We know that our Warwick was at the mouth of Davis Run. Warwick, also, may really have been one of the settlers of that name in Bath. Warwick was a enterprising pioneer, who was not slow to seize an additional choice tract, even if it laid at some distance from his home.
The Carliles held two tracts near by on the run named for them. One of these tracts cornered on McCreary. The Carliles lived and died on their homestead, which remained in the family many years later.

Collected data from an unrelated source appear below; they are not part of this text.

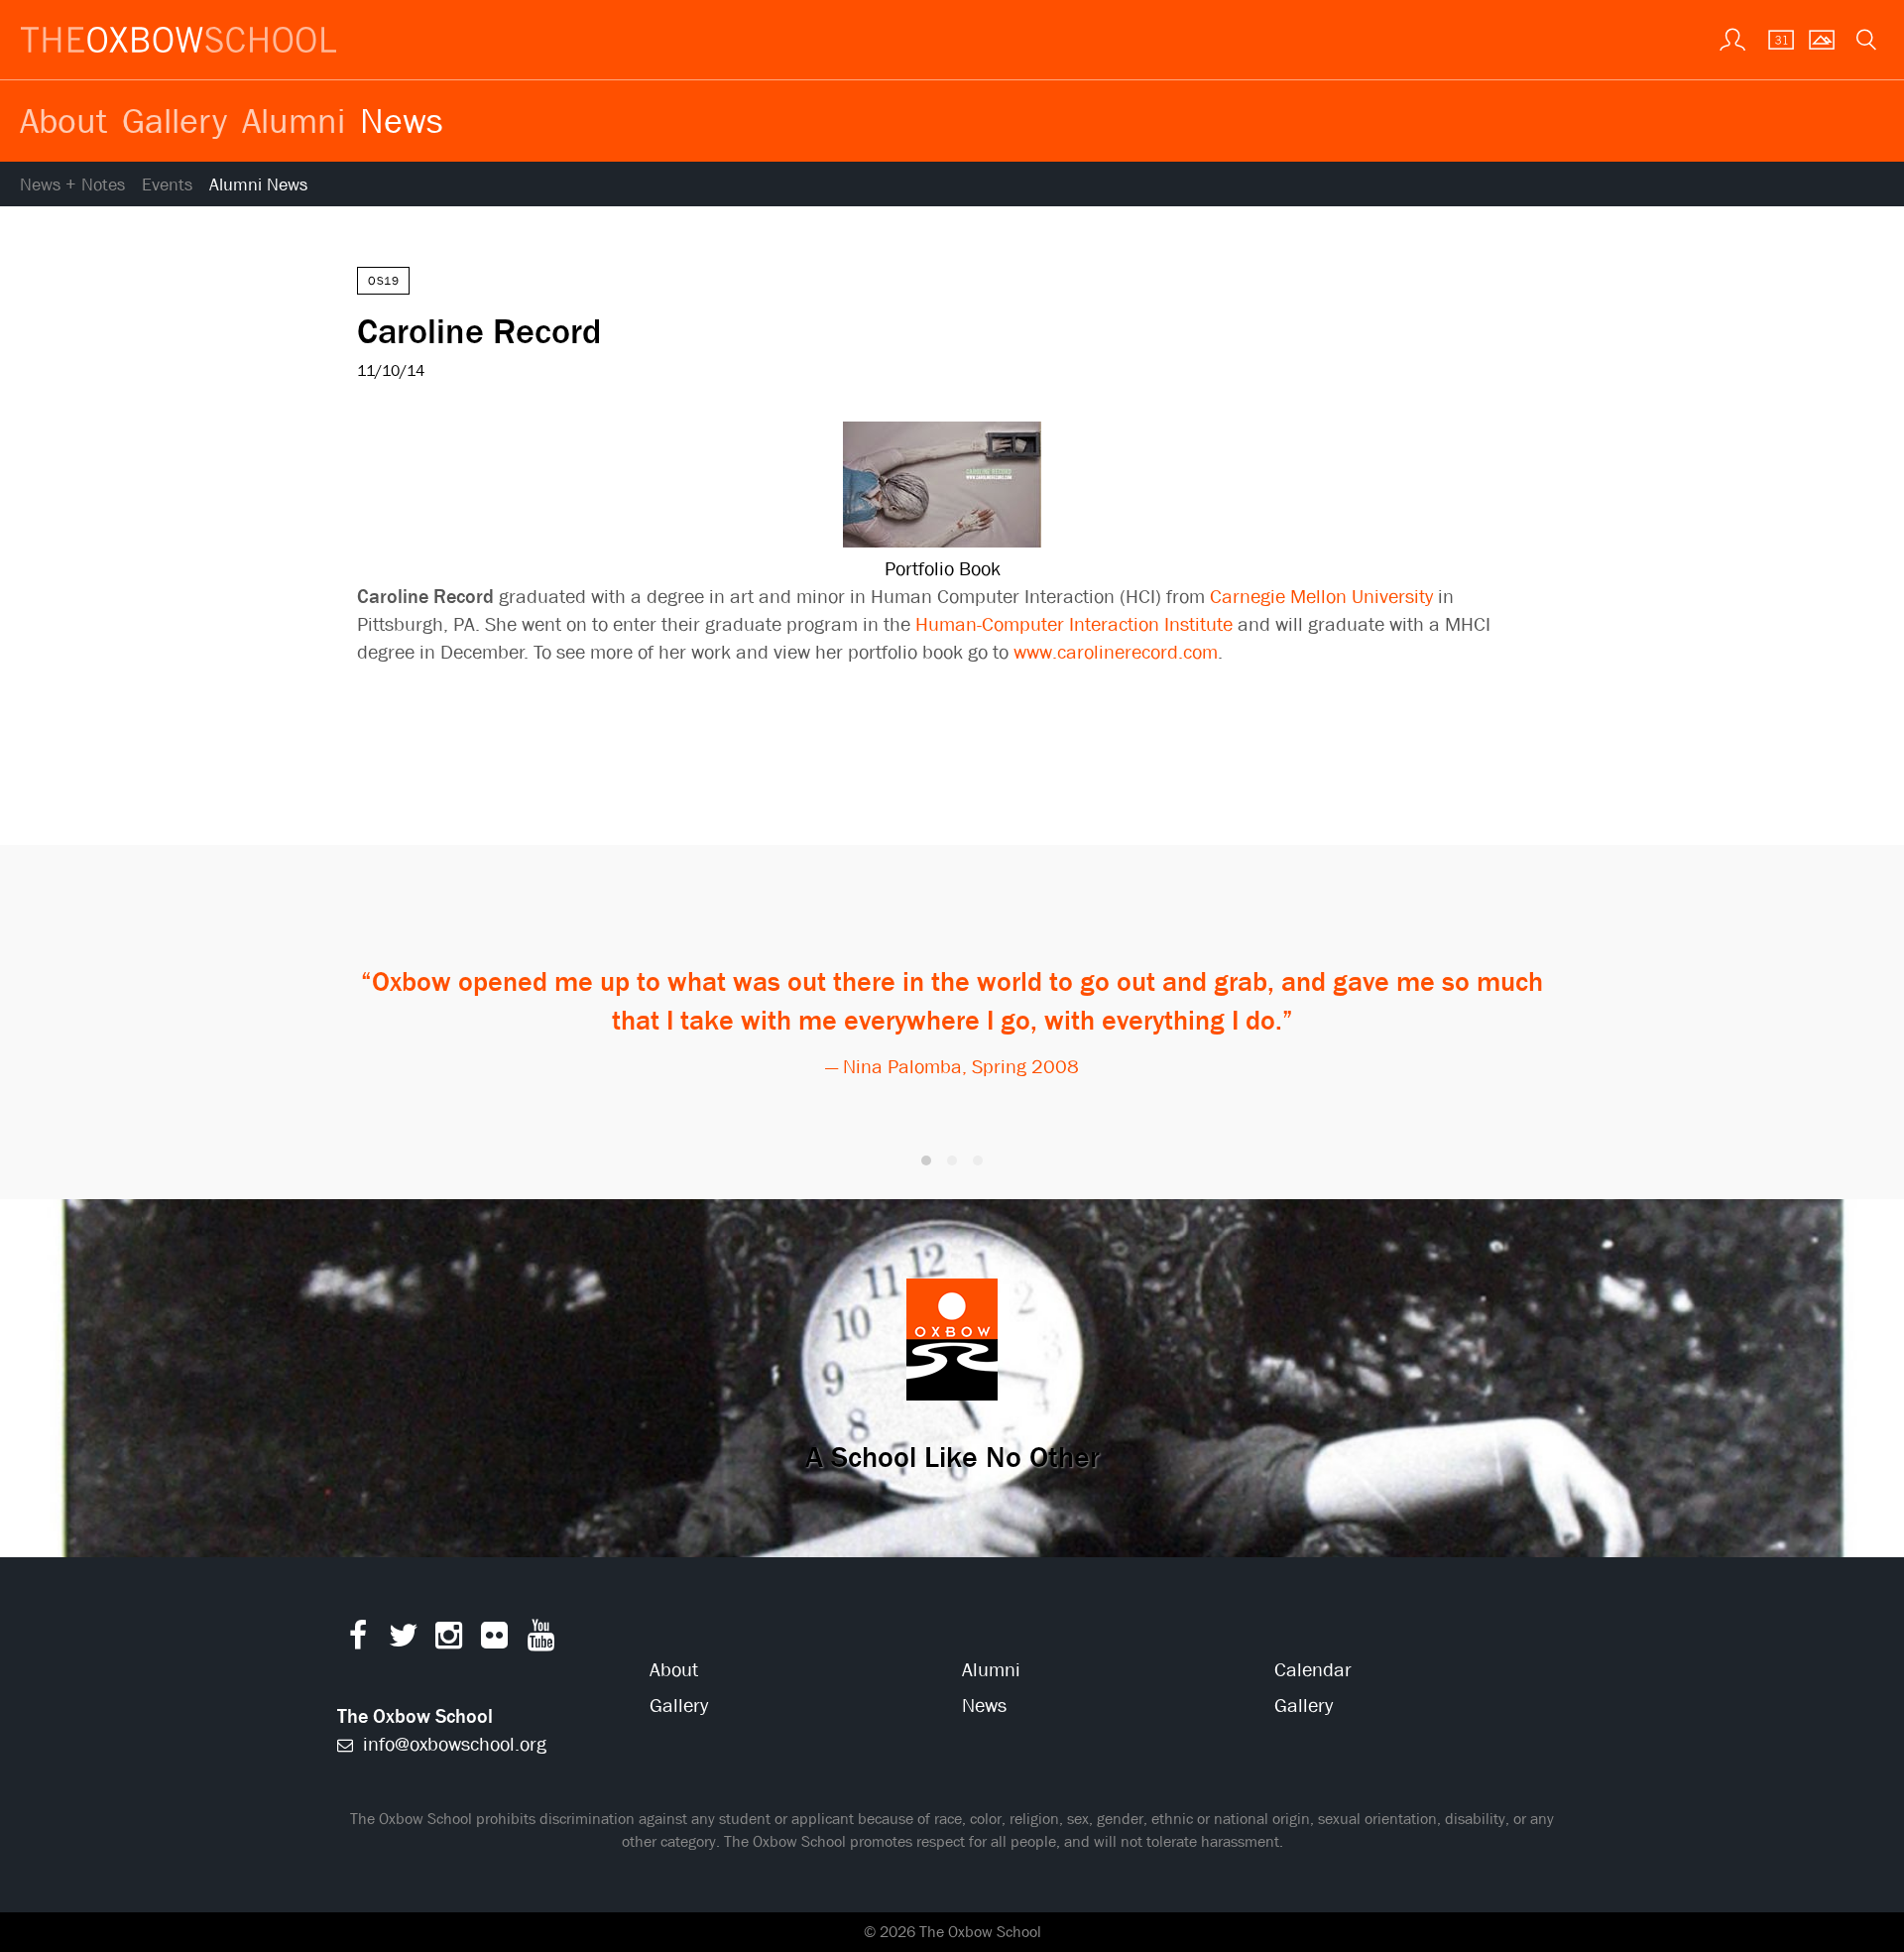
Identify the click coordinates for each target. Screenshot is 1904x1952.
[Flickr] (494, 1640)
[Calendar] (1775, 38)
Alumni (293, 120)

This is an interesting story that the wife, Ann Jane Usher, of one pioneer named Pullin. Ann Usher uncovered a romance of one Edward Usher, who had eloped with the daughter of an English nobleman named Perry and came to America. Their four children were daughters, one dying in infancy. Usher died while they were yet small, and the widow went to England, hoping for a reconciliation with her father. He recognized her on the road as he drove by in his carriage, but being still angry he tossed her a shilling, telling her that was all she would have from him and that she must mind her brats herself. She returned to America, her children, and also herself, finding their way to the Augusta colony, probably to Fort Dickenson. James Knox became the guardian of Ann Jane, and with a portion, at least, of her inheritance he purchased for her a negro girl. Several years later she married Loftus Pullin. One sister married William Steuart, another Highland pioneer, and the third (Martha) married a son of Captain Adam Dickenson. The stern parent finally relented and provided for his daughter by will. But the search he instituted failed to discover her, and no knowledge thereof coming to her descendants for many years, the matter went by default.